TEXT TO READ

First off, this is definitely one of the shows that is best seen with absolutely no prior information at all, so if you are a fan of this duo and don’t need much convincing to go and see this, get your tickets booked now and stop reading. Trust me. It’s brilliant.

Still here? All right, I’ll tell you a little bit more. If you have ever seen Bourgeois & Maurice on stage then the opening ten minutes of this new show, developed at Home in Manchester, feels and looks pretty familiar. Maurice’s massive beehive? Tick. Sparkly costumes? You betcha. A tongue-in-cheek song about humanity’s ability to wreak destruction upon itself and the inventible end of the world as we know it? Oh yeah! But what follows next is… well… joyous, utterly bonkers and as camp as anything you will probably see this year. Or any year.

Bourgeois & Maurice have always been other worldly, but here they go full on alien visitor, arriving on Earth having noticed that things are a bit messed up. They come with a message of hope. Or so they say.

AIM
Where was the new Bourgeois & Maurice show developed, according to the review?

SOURCE EXCERPT
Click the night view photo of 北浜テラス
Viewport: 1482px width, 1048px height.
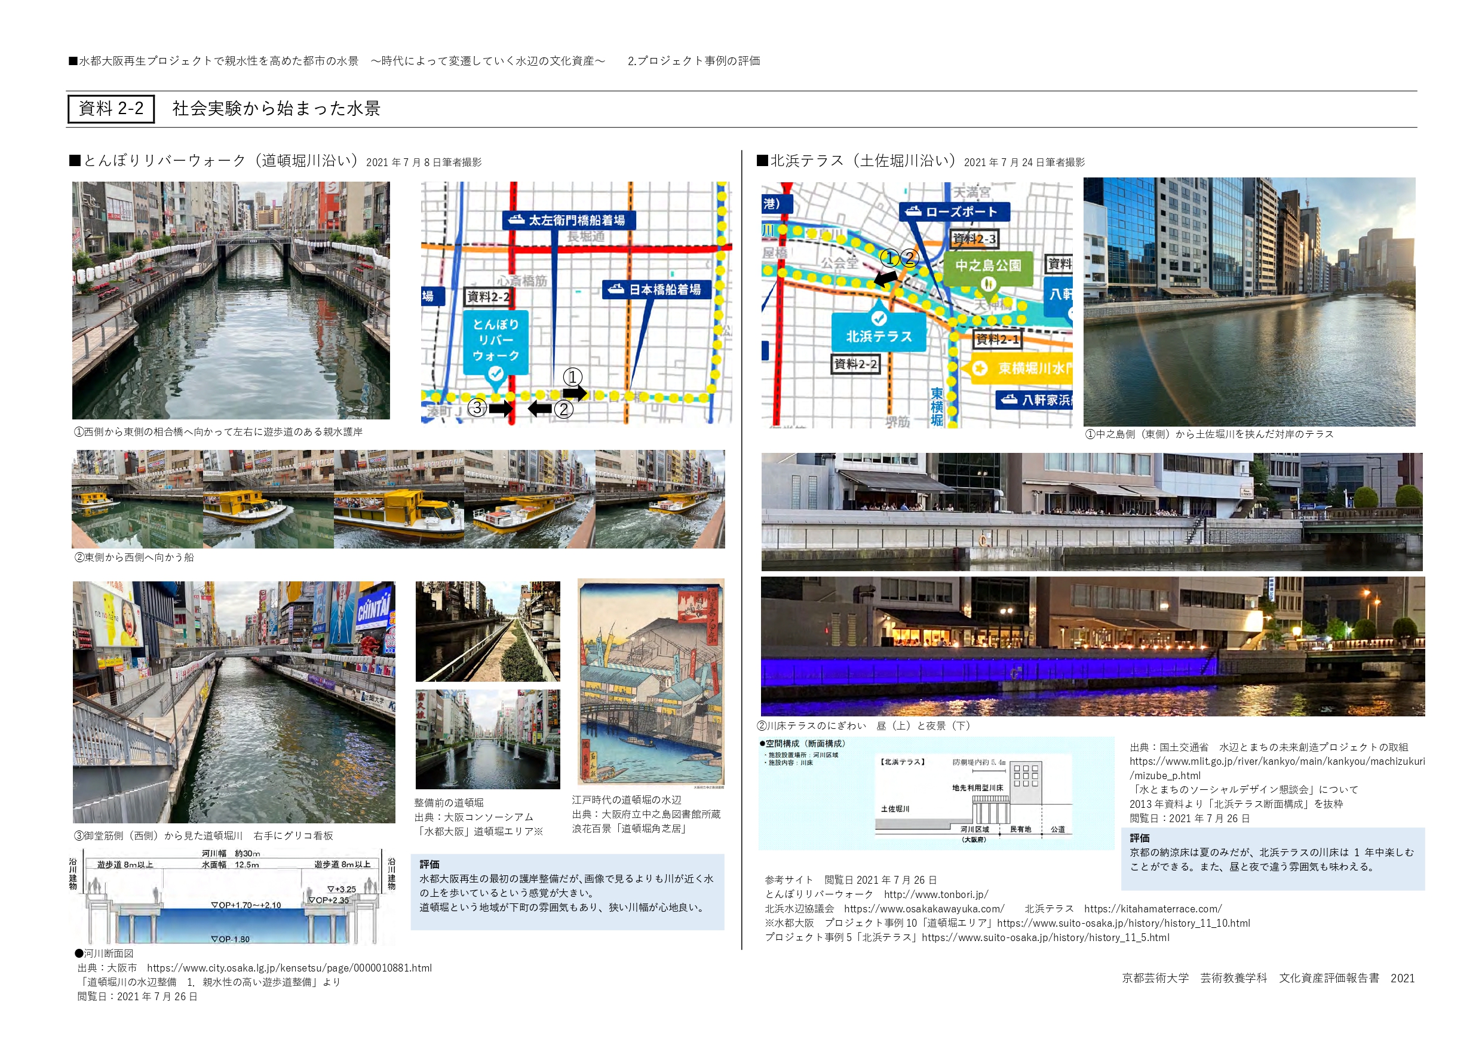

THE REPLY
At Home in Manchester.